_What is being asked:_
Please repeat the records, word for word and without gaps.

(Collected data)
----

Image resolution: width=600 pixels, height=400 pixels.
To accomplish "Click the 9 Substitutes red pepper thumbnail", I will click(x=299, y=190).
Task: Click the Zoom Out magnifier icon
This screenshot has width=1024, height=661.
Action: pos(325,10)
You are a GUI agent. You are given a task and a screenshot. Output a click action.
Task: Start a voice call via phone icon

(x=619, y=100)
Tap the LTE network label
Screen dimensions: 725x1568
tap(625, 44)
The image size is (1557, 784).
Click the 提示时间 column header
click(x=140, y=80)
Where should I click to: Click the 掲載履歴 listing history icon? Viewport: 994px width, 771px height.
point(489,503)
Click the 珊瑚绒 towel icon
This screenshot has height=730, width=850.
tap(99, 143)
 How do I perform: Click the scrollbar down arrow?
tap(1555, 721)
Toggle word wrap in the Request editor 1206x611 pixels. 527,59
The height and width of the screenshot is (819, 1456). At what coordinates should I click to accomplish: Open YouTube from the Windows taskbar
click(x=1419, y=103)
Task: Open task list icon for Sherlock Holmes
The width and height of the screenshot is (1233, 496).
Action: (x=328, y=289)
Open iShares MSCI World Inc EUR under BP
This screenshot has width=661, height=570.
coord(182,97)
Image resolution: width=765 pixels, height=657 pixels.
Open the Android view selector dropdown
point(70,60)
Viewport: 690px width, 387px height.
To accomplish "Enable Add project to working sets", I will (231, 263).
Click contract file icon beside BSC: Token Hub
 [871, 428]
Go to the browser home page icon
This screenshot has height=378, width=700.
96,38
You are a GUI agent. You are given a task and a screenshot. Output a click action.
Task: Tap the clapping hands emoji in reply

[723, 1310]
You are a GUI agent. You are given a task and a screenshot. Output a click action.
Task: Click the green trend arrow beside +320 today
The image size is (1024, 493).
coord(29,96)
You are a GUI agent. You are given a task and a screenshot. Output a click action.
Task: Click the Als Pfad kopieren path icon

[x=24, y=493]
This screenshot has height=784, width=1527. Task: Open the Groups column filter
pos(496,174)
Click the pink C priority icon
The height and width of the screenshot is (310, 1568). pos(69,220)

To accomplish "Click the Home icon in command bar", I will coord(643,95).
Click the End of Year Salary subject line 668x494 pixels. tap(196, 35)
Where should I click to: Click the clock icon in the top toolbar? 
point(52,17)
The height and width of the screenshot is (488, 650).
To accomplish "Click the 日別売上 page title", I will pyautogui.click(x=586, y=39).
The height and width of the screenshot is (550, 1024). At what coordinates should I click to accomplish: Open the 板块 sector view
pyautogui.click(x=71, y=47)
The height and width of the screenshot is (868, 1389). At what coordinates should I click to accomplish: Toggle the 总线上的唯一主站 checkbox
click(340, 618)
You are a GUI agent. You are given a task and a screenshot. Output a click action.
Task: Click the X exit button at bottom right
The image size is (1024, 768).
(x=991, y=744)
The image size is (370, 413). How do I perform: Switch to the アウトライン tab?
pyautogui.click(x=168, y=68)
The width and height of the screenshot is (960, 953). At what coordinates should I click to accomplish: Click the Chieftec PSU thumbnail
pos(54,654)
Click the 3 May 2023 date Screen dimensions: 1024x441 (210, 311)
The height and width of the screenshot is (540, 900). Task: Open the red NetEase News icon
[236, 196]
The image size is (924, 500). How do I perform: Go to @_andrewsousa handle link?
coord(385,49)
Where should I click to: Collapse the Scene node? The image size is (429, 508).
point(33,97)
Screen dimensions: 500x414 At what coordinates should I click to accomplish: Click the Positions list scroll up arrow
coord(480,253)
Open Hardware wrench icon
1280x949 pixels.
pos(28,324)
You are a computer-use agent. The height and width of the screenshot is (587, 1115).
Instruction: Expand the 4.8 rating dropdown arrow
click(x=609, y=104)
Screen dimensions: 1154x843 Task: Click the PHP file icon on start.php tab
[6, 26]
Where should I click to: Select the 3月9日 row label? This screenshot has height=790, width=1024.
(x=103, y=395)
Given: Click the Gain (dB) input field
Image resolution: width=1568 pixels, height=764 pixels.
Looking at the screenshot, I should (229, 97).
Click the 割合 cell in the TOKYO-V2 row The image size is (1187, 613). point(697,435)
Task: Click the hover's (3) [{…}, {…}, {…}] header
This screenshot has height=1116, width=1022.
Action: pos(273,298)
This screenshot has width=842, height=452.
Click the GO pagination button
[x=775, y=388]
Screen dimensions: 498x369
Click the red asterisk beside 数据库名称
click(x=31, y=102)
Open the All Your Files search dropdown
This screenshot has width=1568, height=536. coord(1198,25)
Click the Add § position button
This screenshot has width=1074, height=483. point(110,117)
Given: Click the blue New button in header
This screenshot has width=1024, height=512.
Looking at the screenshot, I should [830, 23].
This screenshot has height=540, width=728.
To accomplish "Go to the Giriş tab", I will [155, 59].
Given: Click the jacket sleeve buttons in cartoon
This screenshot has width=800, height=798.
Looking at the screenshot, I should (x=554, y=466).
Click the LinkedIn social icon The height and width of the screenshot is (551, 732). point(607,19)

----

_Final answer:_
Image resolution: width=600 pixels, height=400 pixels.
To accomplish "Click the 9 Substitutes red pepper thumbnail", I will click(x=299, y=190).
Task: Click the Zoom Out magnifier icon
This screenshot has width=1024, height=661.
Action: pos(325,10)
You are a GUI agent. You are given a task and a screenshot. Output a click action.
Task: Start a voice call via phone icon

(x=619, y=100)
Tap the LTE network label
Screen dimensions: 725x1568
tap(625, 44)
The image size is (1557, 784).
Click the 提示时间 column header
click(x=140, y=80)
Where should I click to: Click the 掲載履歴 listing history icon? Viewport: 994px width, 771px height.
point(489,503)
Click the 珊瑚绒 towel icon
This screenshot has height=730, width=850.
tap(99, 143)
 How do I perform: Click the scrollbar down arrow?
tap(1555, 721)
Toggle word wrap in the Request editor 1206x611 pixels. 527,59
The height and width of the screenshot is (819, 1456). At what coordinates should I click to accomplish: Open YouTube from the Windows taskbar
click(x=1419, y=103)
Task: Open task list icon for Sherlock Holmes
The width and height of the screenshot is (1233, 496).
Action: (x=328, y=289)
Open iShares MSCI World Inc EUR under BP
This screenshot has width=661, height=570.
coord(182,97)
Image resolution: width=765 pixels, height=657 pixels.
Open the Android view selector dropdown
point(70,60)
Viewport: 690px width, 387px height.
To accomplish "Enable Add project to working sets", I will (231, 263).
Click contract file icon beside BSC: Token Hub
 [871, 428]
Go to the browser home page icon
This screenshot has height=378, width=700.
96,38
You are a GUI agent. You are given a task and a screenshot. Output a click action.
Task: Tap the clapping hands emoji in reply

[723, 1310]
You are a GUI agent. You are given a task and a screenshot. Output a click action.
Task: Click the green trend arrow beside +320 today
The image size is (1024, 493).
coord(29,96)
You are a GUI agent. You are given a task and a screenshot. Output a click action.
Task: Click the Als Pfad kopieren path icon

[x=24, y=493]
This screenshot has height=784, width=1527. Task: Open the Groups column filter
pos(496,174)
Click the pink C priority icon
The height and width of the screenshot is (310, 1568). pos(69,220)

To accomplish "Click the Home icon in command bar", I will coord(643,95).
Click the End of Year Salary subject line 668x494 pixels. tap(196, 35)
Where should I click to: Click the clock icon in the top toolbar? 
point(52,17)
The height and width of the screenshot is (488, 650).
To accomplish "Click the 日別売上 page title", I will pyautogui.click(x=586, y=39).
The height and width of the screenshot is (550, 1024). At what coordinates should I click to accomplish: Open the 板块 sector view
pyautogui.click(x=71, y=47)
The height and width of the screenshot is (868, 1389). At what coordinates should I click to accomplish: Toggle the 总线上的唯一主站 checkbox
click(340, 618)
You are a GUI agent. You are given a task and a screenshot. Output a click action.
Task: Click the X exit button at bottom right
The image size is (1024, 768).
(x=991, y=744)
The image size is (370, 413). How do I perform: Switch to the アウトライン tab?
pyautogui.click(x=168, y=68)
The width and height of the screenshot is (960, 953). At what coordinates should I click to accomplish: Click the Chieftec PSU thumbnail
pos(54,654)
Click the 3 May 2023 date Screen dimensions: 1024x441 (210, 311)
The height and width of the screenshot is (540, 900). Task: Open the red NetEase News icon
[236, 196]
The image size is (924, 500). How do I perform: Go to @_andrewsousa handle link?
coord(385,49)
Where should I click to: Collapse the Scene node? The image size is (429, 508).
point(33,97)
Screen dimensions: 500x414 At what coordinates should I click to accomplish: Click the Positions list scroll up arrow
coord(480,253)
Open Hardware wrench icon
1280x949 pixels.
pos(28,324)
You are a computer-use agent. The height and width of the screenshot is (587, 1115).
Instruction: Expand the 4.8 rating dropdown arrow
click(x=609, y=104)
Screen dimensions: 1154x843 Task: Click the PHP file icon on start.php tab
[6, 26]
Where should I click to: Select the 3月9日 row label? This screenshot has height=790, width=1024.
(x=103, y=395)
Given: Click the Gain (dB) input field
Image resolution: width=1568 pixels, height=764 pixels.
Looking at the screenshot, I should (229, 97).
Click the 割合 cell in the TOKYO-V2 row The image size is (1187, 613). point(697,435)
Task: Click the hover's (3) [{…}, {…}, {…}] header
This screenshot has height=1116, width=1022.
Action: pos(273,298)
This screenshot has width=842, height=452.
Click the GO pagination button
[x=775, y=388]
Screen dimensions: 498x369
Click the red asterisk beside 数据库名称
click(x=31, y=102)
Open the All Your Files search dropdown
This screenshot has width=1568, height=536. coord(1198,25)
Click the Add § position button
This screenshot has width=1074, height=483. point(110,117)
Given: Click the blue New button in header
This screenshot has width=1024, height=512.
Looking at the screenshot, I should [830, 23].
This screenshot has height=540, width=728.
To accomplish "Go to the Giriş tab", I will [155, 59].
Given: Click the jacket sleeve buttons in cartoon
This screenshot has width=800, height=798.
Looking at the screenshot, I should (x=554, y=466).
Click the LinkedIn social icon The height and width of the screenshot is (551, 732). point(607,19)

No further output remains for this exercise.